Venous Outflow Obstruction: A Rare Cause of Shock in a Recent Kidney Transplant Patient

Session Information

Category: Transplantation

  • 2102 Transplantation: Clinical

Authors

  • Wilhelm, David, Vanderbilt University, Nashville, Tennessee, United States
  • Shawar, Saed, Vanderbilt University, Nashville, Tennessee, United States
Introduction

There are four recognized types of shock: distributive, cardiogenic, hypovolemic, and obstructive. Septic shock is the most common among ICU patients, while obstructive shock is rare.
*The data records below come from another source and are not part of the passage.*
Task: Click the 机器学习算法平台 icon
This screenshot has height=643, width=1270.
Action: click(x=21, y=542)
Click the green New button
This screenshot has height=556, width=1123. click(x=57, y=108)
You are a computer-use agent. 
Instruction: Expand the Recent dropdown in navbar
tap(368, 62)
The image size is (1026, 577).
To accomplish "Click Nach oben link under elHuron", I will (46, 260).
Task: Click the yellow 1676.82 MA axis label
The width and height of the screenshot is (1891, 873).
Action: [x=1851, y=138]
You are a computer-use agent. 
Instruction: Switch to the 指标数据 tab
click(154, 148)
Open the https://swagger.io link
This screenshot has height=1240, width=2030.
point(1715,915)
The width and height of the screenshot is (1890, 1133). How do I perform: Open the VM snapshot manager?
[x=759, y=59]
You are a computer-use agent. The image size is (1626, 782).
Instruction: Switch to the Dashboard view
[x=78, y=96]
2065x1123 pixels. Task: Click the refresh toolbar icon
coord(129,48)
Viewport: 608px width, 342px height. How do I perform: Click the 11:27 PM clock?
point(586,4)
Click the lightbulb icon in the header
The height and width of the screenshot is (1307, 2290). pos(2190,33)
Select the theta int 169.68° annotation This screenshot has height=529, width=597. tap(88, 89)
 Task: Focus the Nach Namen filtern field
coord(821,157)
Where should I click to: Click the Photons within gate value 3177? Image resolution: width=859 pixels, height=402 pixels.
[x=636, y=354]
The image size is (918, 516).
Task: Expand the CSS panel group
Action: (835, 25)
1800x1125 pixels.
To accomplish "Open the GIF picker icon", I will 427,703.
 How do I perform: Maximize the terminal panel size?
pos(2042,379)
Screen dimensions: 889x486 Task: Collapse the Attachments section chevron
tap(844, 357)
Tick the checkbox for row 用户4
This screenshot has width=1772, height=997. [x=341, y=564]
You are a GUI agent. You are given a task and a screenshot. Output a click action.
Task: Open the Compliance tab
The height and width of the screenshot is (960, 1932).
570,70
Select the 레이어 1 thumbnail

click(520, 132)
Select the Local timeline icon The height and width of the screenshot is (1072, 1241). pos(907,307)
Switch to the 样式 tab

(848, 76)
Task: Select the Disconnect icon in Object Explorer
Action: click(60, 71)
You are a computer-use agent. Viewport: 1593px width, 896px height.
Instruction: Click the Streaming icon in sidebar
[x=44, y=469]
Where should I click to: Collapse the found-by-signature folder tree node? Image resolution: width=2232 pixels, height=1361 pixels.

We present a case of venous outflow obstruction causing shock in a recent kidney transplant patient.

Case Description

A 64-year-old female with end-stage kidney disease (ESKD) secondary to diabetes and hypertension, who had undergone a living-related kidney transplant with immediate graft function, was readmitted one week later with fatigue, lightheadedness, significant right greater than left lower extremity swelling, acute kidney injury, and shock. A full workup for shock revealed no evidence of infectious, cardiologic, or endocrinologic causes. A CT scan of the chest, abdomen, and pelvis without contrast showed no acute chest abnormality but identified a hyperdense area in the right external iliac vein, raising concerns for deep vein thrombosis. Additionally, it showed a narrowed right common iliac vein and inferior vena cava (IVC). A CTA of the pelvis with bilateral lower extremity runoff revealed right greater than left edema and no venous enhancement in the right iliac vein. Interventional radiology performed venography and found an atretic right common iliac vein and IVC with multiple collaterals. Venoplasty and stent placement were performed, extending from the IVC to the right external iliac vein. The patient's hypotension resolved upon relief of the venous obstruction, and she experienced significant improvement in lower extremity swelling.

Discussion

This case represents a rare cause of shock. Although the patient was treated with broad-spectrum antibiotics, a thorough infectious workup was negative. Further evaluation for other causes of shock was also unremarkable. The patient's shock resolved with relief of the obstruction, indicating this as the primary etiology. The cause of venous obstruction in this patient was unknown. Risk factors for venous stenosis include thrombotic and non-thrombotic etiologies. Non-thrombotic causes include extrinsic vein compression or obstruction related to an intraluminal device. For ESKD patients, vein stenosis related to the presence of a dialysis catheter is a specific etiology to consider. In summary, this case of venous outflow obstruction highlights the importance of maintaining a broad differential diagnosis in patients presenting with shock.